DEFINITION--An involuntary loss of urine in women that accompanies any action that suddenly increases pressure in the abdomen. This is most common when jumping, running or straining (as with lifting weights).

SIGNS & SYMPTOMS

Unintentional loss of urine with exercise, lifting, sneezing, singing, coughing, laughing, crying or straining to have a bowel movement.

CAUSES & RISK FACTORS

Shortening of the urethra and loss of the normal muscular support for the bladder and floor of the pelvis. These changes occur during pregnancy and after childbirth, particularly repeated childbirth. They may also occur as a natural consequence of aging. They are made worse by obesity.

HOW TO PREVENT

  • Empty your bladder before exercise.
  • Eat a normal, well-balanced diet and exercise regularly to build and maintain muscle strength.
  • Learn and practice Kegel exercises (see Home Treatment) after childbirth, before symptoms of stress incontinence begin. If you have passed menopause, practice Kegel exercises even if you have not given birth.

    WHAT TO EXPECT

    DIAGNOSTIC MEASURES
  • Your own observation of symptoms.
  • Medical history and physical exam by a doctor.
  • Urinalysis to determine if a urinary-tract infection is causing the symptoms.

    SURGERY

    Sometimes necessary to tighten relaxed or damaged muscles that support the bladder. This surgical procedure is called ANTERIOR COLPORRHAPHY. It may be performed alone or in conjunction with other gynecological surgery, especially vaginal hysterectomy.
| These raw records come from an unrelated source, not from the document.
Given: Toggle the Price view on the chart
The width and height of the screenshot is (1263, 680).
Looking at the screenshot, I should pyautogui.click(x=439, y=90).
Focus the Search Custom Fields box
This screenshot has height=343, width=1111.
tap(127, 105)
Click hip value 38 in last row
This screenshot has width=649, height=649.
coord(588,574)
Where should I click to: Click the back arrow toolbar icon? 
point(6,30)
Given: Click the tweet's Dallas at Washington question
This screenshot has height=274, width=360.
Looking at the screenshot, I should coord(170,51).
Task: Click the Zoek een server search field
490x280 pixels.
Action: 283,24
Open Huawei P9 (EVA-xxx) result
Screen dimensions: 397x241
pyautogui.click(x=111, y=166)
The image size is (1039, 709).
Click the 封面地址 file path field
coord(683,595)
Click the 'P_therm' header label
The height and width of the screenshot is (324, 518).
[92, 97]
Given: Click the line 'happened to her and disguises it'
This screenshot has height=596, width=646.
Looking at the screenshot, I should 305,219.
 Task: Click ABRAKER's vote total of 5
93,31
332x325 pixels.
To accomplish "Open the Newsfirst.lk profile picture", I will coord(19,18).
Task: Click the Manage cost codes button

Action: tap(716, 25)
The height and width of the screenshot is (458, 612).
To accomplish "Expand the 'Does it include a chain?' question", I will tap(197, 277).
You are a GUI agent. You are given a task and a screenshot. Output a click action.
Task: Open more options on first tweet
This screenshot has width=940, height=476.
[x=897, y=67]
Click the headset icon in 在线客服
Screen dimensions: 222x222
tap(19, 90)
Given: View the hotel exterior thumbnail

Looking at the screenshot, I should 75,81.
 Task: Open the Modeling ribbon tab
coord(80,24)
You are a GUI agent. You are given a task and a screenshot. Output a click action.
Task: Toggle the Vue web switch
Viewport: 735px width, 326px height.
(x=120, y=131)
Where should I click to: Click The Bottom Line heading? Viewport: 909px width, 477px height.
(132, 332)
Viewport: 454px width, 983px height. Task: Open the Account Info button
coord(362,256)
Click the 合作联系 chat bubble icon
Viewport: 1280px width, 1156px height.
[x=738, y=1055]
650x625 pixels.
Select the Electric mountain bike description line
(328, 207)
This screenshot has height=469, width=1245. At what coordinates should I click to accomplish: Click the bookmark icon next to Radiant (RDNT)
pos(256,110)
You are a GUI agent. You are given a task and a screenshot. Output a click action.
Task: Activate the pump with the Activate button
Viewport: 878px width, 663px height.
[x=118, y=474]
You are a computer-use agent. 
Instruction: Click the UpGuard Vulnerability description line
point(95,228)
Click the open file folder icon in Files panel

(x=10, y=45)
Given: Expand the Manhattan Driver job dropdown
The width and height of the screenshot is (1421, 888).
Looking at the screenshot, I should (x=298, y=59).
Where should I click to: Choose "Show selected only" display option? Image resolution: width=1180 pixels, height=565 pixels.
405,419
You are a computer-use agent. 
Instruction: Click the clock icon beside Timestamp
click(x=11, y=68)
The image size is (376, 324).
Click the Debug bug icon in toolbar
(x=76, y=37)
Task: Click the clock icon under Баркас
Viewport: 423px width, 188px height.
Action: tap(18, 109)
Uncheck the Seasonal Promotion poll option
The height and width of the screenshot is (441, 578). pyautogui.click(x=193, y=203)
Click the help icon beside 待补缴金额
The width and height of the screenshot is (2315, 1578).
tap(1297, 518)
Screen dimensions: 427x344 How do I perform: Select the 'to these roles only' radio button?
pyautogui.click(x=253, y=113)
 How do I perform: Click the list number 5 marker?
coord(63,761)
    NORMAL COURSE OF ILLNESS

    If the stress incontinence is not severe enough to require surgery, exercise can improve the muscle function. If it is severe, it can be cured with surgery.

    POSSIBLE COMPLICATIONS

  • Complete loss of urinary control. This requires surgery.
  • Recurrent or chronic urinary-tract infections.

    HOW TO TREAT

    NOTE -- Follow your doctor's instructions. These instructions are supplemental.

    MEDICAL TREATMENT

    Not usually necessary nor useful unless complications develop, especially urinary-tract infection or total loss of control.

    HOME TREATMENT

    Learn to recognize, control and develop the muscles of the pelvic floor. These are the ones you use to interrupt urination in midstream. The following exercises (Kegel exercises) strengthen these muscles so you can control or relax them completely:
  • To identify which muscles are involved, alternately start and stop urination when using the toilet. Another method is to place a finger just inside the opening of your vagina and squeeze the finger with your vaginal muscles.
  • Practice tightening and releasing these muscles while sitting, standing, walking, driving, watching TV or listening to music.
  • Tighten the muscles a small amount at a time "like an elevator going up to the 10th floor." Then release very slowly, "one floor at a time."
  • Tighten the muscles from front to back, including the anus, as in the previous exercise.
  • Practice exercises every morning, afternoon and evening. Start with 5 times each, and gradually work up to 20 or 30 each time.

    MEDICATION

    Medicine usually is not necessary for this disorder, but your doctor may prescribe:
  • Antibiotics if you have a complicating urinary-tract infection.
  • A pessary (support device) made of plastic, rubber or other material to fit inside the vagina to support the uterus and lower muscular layer of the bladder.

    ACTIVITY

    No restrictions.

    DIET

    Follow a weight-loss diet if you are obese.

    CALL YOUR DOCTOR IF

  • You have symptoms of stress incontinence.
  • Any sign of infection develops, such as fever, pain on urination, frequent urination or a general ill feeling.
  • Symptoms don't improve after 3 months of Kegel exercises, or symptoms become intolerable and you wish to consider surgery.